Echourouk
Par : Nouara Bachouche/ H. Benyahia

Les dernières données obtenues par le quotidien « Echourouk » ont indiqué que le nombre de milliardaires est en hausse atteignant le chiffre de 46 milles.

6 milles d’entre eux sont du gros calibre, 20 milles tournent dans une zone fictive alors que 500 milles petits riches se préparent à rentrer dans le monde des milliardaires

L’ex ministre du commerce, Noureddine Boukerouh, a déclaré en 2004 que leur nombre dépassait le nombre de 40 milles milliardaires, ce qui en dit long sur ce qui a accompagné les deux dernières décennies sur les transformations de l’ouverture et de ce qu’elles ont connue du phénomène de nouveaux riches.

Des experts financiers, en rapport avec le dossier, affirment que la vague de 46 milles milliardaires est repartie en deux équipes.

Entre 20 milles et 30 milles de vrais milliardaires appartiennent à des familles riches, ce qui explique leurs statut de riche puisqu’elles activent depuis l’ère coloniale dans l’exportation d’oranges, d’olives, de dattes et de raisins etc…
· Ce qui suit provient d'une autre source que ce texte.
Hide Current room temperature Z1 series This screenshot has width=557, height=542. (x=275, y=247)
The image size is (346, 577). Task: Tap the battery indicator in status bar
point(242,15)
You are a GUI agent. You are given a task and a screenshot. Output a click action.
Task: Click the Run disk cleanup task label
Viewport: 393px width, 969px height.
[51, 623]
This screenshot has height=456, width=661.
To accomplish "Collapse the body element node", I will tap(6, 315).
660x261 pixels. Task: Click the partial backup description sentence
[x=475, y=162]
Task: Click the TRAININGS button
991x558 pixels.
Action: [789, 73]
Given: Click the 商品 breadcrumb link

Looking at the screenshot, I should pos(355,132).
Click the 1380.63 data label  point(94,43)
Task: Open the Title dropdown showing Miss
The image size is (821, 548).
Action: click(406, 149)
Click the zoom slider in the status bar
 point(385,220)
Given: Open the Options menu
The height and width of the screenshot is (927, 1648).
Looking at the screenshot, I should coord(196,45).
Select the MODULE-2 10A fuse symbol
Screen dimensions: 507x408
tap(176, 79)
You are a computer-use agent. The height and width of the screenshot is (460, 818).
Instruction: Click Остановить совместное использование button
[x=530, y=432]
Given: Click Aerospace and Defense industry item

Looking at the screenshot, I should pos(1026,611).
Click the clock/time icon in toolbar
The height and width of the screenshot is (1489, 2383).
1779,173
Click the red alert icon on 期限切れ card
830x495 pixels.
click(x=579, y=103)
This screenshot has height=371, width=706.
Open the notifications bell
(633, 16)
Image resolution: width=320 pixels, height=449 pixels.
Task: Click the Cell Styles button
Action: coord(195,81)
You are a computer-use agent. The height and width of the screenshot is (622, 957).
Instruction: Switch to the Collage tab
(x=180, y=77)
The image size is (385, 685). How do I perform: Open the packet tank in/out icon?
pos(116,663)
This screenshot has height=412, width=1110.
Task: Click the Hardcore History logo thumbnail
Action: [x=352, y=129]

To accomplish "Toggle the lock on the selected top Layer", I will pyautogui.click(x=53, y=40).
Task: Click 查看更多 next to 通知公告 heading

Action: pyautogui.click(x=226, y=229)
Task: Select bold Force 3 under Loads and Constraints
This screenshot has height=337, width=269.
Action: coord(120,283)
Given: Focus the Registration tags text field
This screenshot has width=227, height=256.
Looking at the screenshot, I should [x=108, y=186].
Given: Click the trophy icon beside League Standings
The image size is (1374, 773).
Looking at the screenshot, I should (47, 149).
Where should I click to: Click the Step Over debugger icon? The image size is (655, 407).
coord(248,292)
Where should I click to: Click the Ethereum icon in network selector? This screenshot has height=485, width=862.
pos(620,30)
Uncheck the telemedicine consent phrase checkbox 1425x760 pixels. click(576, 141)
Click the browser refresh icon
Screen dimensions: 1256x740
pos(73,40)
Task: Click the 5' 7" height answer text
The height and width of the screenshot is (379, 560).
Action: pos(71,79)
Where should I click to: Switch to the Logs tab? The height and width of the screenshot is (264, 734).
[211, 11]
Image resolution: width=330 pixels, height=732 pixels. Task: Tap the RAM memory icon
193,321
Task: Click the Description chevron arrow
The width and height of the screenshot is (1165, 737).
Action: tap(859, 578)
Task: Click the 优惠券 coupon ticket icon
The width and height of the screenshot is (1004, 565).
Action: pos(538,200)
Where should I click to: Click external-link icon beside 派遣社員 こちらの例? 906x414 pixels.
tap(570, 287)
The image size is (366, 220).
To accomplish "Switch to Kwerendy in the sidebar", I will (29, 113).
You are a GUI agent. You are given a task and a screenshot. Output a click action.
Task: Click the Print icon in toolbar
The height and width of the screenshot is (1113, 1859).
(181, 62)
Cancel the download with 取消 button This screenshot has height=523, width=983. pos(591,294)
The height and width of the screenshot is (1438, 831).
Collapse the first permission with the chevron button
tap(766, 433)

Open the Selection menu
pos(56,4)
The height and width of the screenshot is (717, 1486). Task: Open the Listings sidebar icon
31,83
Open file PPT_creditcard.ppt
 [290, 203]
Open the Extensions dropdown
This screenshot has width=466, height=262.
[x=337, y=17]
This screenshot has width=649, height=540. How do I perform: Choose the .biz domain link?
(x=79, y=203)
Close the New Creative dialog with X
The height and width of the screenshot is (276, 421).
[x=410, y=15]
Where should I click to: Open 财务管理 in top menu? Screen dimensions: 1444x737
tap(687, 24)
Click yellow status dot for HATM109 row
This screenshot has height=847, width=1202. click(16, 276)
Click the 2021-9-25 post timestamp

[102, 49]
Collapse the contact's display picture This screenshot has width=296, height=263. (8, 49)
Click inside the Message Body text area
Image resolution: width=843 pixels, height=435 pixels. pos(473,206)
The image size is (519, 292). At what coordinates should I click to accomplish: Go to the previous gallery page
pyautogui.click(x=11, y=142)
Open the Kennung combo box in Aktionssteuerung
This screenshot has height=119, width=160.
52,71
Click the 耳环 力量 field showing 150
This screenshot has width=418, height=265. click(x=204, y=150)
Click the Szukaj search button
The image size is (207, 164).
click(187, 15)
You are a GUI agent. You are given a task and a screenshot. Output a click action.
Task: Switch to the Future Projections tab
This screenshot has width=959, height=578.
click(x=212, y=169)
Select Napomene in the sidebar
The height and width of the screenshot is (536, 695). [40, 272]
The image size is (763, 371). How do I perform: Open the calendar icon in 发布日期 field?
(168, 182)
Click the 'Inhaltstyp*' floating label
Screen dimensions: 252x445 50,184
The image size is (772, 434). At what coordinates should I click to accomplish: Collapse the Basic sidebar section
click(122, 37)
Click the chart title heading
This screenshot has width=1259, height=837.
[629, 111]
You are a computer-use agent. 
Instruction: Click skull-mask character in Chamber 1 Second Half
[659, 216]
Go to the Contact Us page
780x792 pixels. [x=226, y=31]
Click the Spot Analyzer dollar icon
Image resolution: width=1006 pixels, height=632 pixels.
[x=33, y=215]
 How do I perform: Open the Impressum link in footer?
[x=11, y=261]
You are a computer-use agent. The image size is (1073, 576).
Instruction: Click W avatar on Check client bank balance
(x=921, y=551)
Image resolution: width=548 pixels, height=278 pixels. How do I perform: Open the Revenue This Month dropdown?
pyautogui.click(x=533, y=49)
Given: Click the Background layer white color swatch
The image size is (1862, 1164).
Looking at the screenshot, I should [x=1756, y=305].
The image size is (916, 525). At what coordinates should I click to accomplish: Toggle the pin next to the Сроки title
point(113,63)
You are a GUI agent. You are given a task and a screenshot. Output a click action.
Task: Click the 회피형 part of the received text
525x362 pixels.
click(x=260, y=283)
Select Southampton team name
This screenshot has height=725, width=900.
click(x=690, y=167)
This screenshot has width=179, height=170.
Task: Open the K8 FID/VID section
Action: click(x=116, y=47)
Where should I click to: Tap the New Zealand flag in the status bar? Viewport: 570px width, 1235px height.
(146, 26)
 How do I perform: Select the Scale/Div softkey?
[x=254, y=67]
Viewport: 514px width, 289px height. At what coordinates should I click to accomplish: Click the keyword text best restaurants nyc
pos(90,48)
A coté de cette frange, les observateurs persistent à dire que le circuit des milliardaires est en expansion touchant ainsi plus de 20 milles milliardaires fictifs.

A leurs tête, des cas de corruption et dénie de fonds publics que connaissent aujourd’hui les tribunaux.

Quelques rapports indiquent que la valeur de leur richesse globale est estimée à 2 milliards de dinars au minimum, alors qu’elle a atteint ente 50 et 60 milliards de dinars au maximum.

Les milliardaires de la crise

De l’autre rive, la décennie noire a accouché d’un circuit « Mafieux », à l’image des quelques émirs qui sont devenu du jour au lendemain des milliardaires puisés de plusieurs sources.

Dans le même sillage, de nombreux experts financiers ont indiqué qu’il est difficile de fixer le montant financier établis de l’autre coté de la mer, et ce par absence de mécanismes statistiques exacts visant à contrôler les fonds, surtout avec l’existence de 40 pourcent des fonds en dehors de l’autorité monétaire, ce qui a été reconnu par le premier ministre Ahmed Ouyahia lui-même ainsi que son ministre des finances quant à la circulation de fonds en dehors du circuit officiel et les banques, à l’image du marché parallèle.